16.01.2019 Zivilrecht

OGH: Liegenschaftsverkauf und eigentumsrechtlicher Grenzverlauf

Beim Verkauf eines Grundstücks wird das Vertrauen auf die Darstellung der Grenze in der Grundbuchsmappe nicht geschützt; für den Umfang des Eigentumserwerbs an nicht im Grenzkataster eingetragenen Grundstücken ist nicht die Grundbuchsmappe entscheidend, sondern der im Inhalt des Kaufvertrags Ausdruck findende Wille der Parteien; Eigentum wird nur am wirklich gewollten Gegenstand erworben


Schlagworte: Liegenschaftsverkauf, eigentumsrechtlicher Grenzverlauf, Grenzkataster, Miteigentümer, einheitliche Streitpartei
Gesetze:

 

§ 851 ABGB, § 850 ABGB, § 431 ABGB, § 914 ABGB, § 14 ZPO

 

GZ 5 Ob 57/18w, 03.10.2018

 

OGH: Bei der Feststellung eines Grenzverlaufs und der daraus abgeleiteten Verpflichtung zur Zustimmung zur Vermarkung folgt aus der Natur des Anspruchs, dass dieser gegen alle Miteigentümer der angrenzenden Liegenschaft zu erheben ist und zwangsläufig eine einheitliche Entscheidung ergehen muss.
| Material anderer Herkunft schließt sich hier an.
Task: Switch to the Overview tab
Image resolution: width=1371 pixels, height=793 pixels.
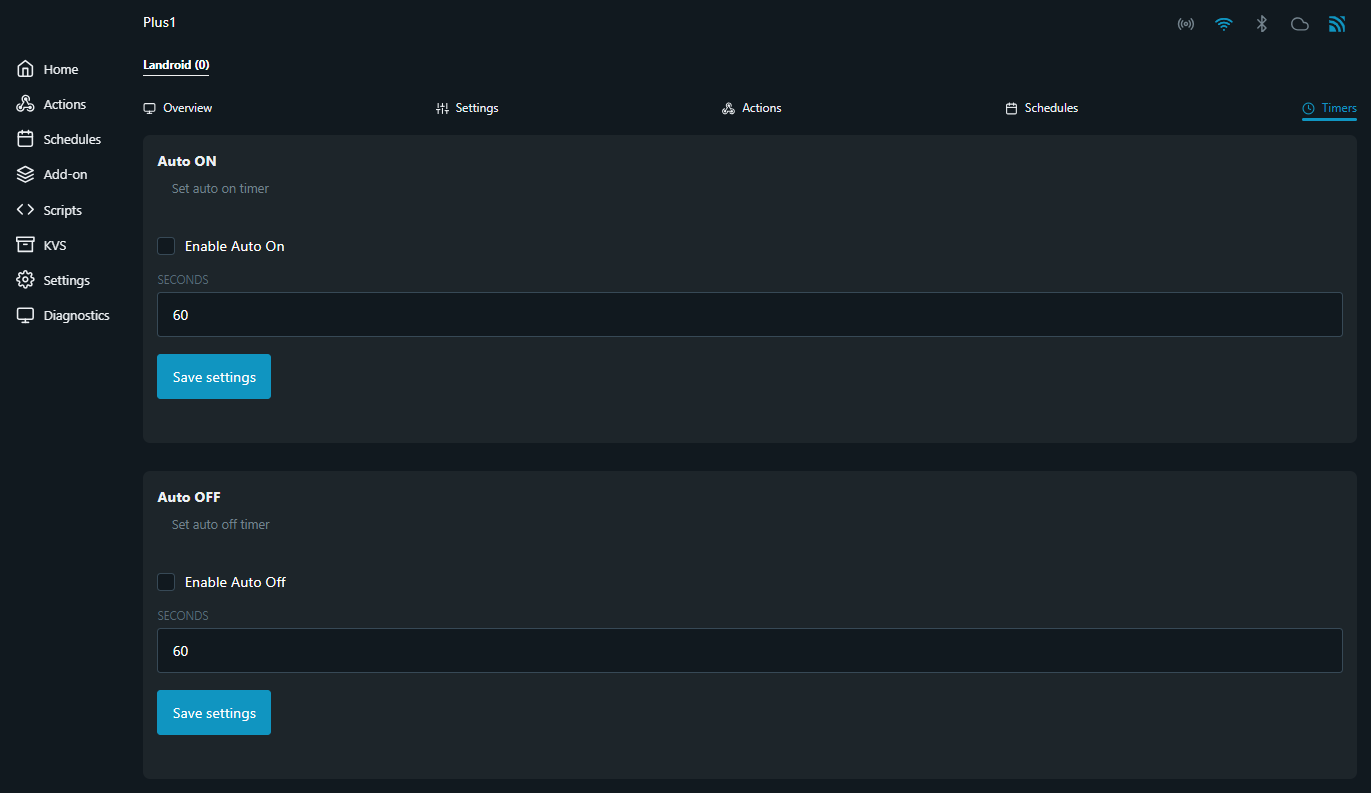Action: pos(178,108)
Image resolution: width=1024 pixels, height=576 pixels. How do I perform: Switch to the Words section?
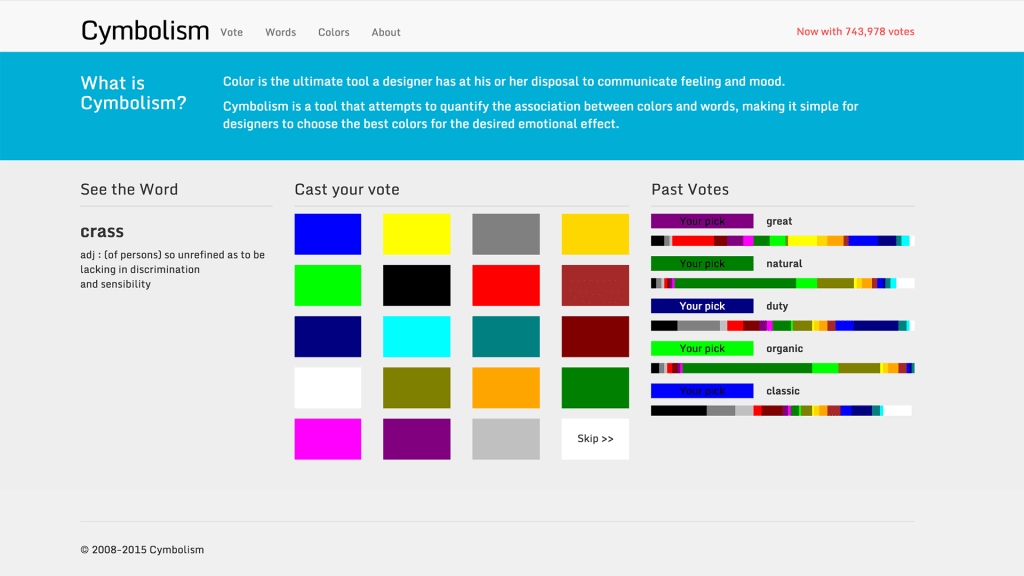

Die Vorinstanzen gingen daher zu Recht davon aus, dass die Beklagten eine einheitliche Streitpartei iSd § 14 ZPO bilden.

 

Nach stRsp bestimmt sich der eigentumsrechtliche Grenzverlauf eines nicht in den Grenzkataster eingetragenen Grundstücks grundsätzlich nach den Naturgrenzen. Maßgeblich ist der in der Natur festzustellende Verlauf. Die Frage, wo die natürliche Grenze verläuft, ist eine Frage der Würdigung aller Beweise einschließlich der Kataster- und der Grundbuchsmappe sowie eine Frage der Feststellung von Tatsachen. Der Mappendarstellung kommt – außer im hier nicht vorliegenden Fall, dass die strittige Grenze im Grenzkataster eingetragen ist – also nicht die Bedeutung einer bücherlichen Eintragung zu, sondern sie ist nur dazu bestimmt, die Lage der Liegenschaften zu veranschaulichen. Die Grundbuchsmappe macht keinen Beweis über die Größe und die Grenzen einer Liegenschaft. Sie ist nur ein Beweismittel wie jedes andere, dessen Beweiskraft der Richter nach freier Überzeugung zu beurteilen hat.

 

Beim Verkauf eines Grundstücks wird daher das Vertrauen auf die Darstellung der Grenze in der Grundbuchsmappe nicht geschützt. Für den Umfang des Eigentumserwerbs an nicht im Grenzkataster eingetragenen Grundstücken ist nicht die Grundbuchsmappe entscheidend, sondern der im Inhalt des Kaufvertrags Ausdruck findende Wille der Parteien. Eigentum wird nur am wirklich gewollten Gegenstand erworben.

 

Das Berufungsgericht hat diese Rsp des OGH dargestellt und auf den vorliegenden Einzelfall angewandt. Nach den getroffenen Feststellungen richtete sich der für den Umfang des Eigentumserwerbs maßgebliche Parteiwille bei jedem Erwerbsvorgang jeweils auf die durch den Zaun gebildete „Naturgrenze“. Für den Umfang der Eigentumsübertragung ist daher hier dieser in der Natur ersichtliche Grenzverlauf – und nicht die „Papiergrenze“ – maßgebend. An der Maßgeblichkeit dieser von der Rsp entwickelten Grundsätze ändert auch die den Erwerbsvorgängen vorangegangene Liegenschaftsteilung nichts. So hat der OGH etwa die Möglichkeit der Festlegung einer verbindlichen Grenze durch den Eigentümer zweier benachbarter Liegenschaften im Zuge der Teilung eines der Grundstücke bereits implizit bejaht.